Study text
──────

Jesus answered, “Neither this man nor his parents sinned; he was born blind so that God’s works might be revealed in him.” John 9:3
We often wonder about the problems in our lives. Some seem to be caused by things we do or don’t do. They are our fault. Other problems seem to be a matter of “good genes” or “bad genes.” We simply have to deal with the hand we are dealt and it seems to be no one’s fault in particular. Still other problems are caused by someone else’s actions. Their maliciousness or carelessness causes us pain or trouble.
In John 9, Jesus meets a man who was born blind. People have been blaming him or his parents since the day he was born. Someone must have done something for this to have happened. It must be someone’s fault. We see this tactic used to blame rape victims, blame people who are poor for having no money, and all sorts of other places in our world. If we can blame the victim then knowing they must have done something wrong makes us feel better since as long as we do things “right” we can avoid their fate.
In response to this “blame theology,” Jesus says no one is to blame. It is just the way things are. But these things are a chance for God to work in some way that people don’t expect and a chance to see God at work. People are shocked and offended. But Jesus continues and shows God’s work in the man’s life – his sight is restored.
What if we would take a step back from our lives and problems? Imagine that the problems you have (every one of them) are not just plights you have caused or received. Imagine that God is trying to work through them and in spite of them. What would be different if you let yourself own your problems in ways that opened you up for God to work. You may not get what you want or expect from God. But every situation is a chance for God to work. If you are willing to be surprised and transformed by whatever may come, God may not always heal you or give you what you want, but God will always be doing something to bring life out of the things that threaten to destroy us.

──────

Information shown
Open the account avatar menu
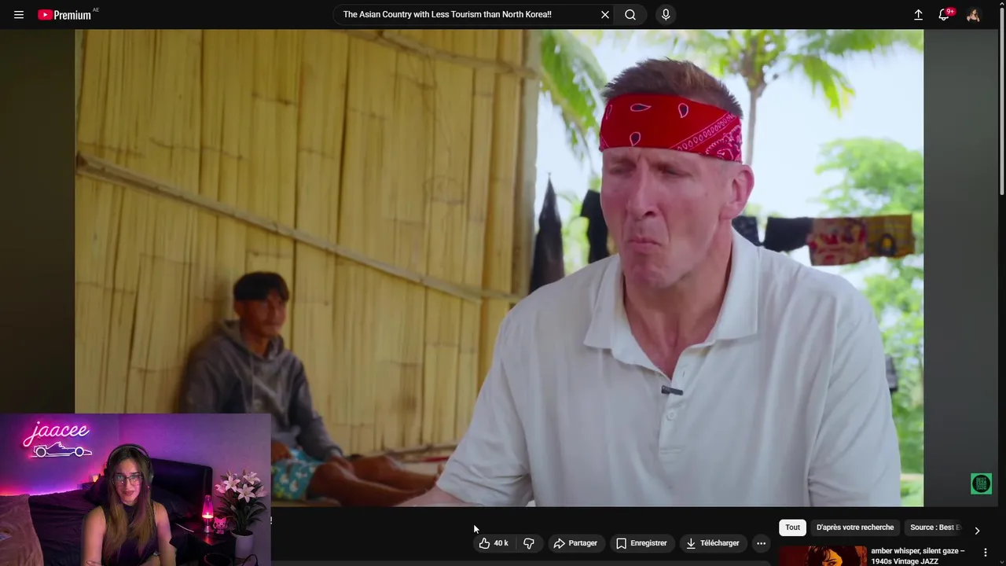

──────

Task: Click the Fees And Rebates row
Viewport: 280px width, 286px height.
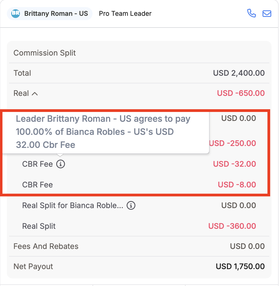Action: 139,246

──────

What needs to be done
List every kind of cause that the devotional on John 9 gives for the problems in our lives.

Task result
- Things we do or don't do, which make the problems our fault
- "Good genes" or "bad genes," which seem to be no one's fault in particular
- Someone else's actions, their maliciousness or carelessness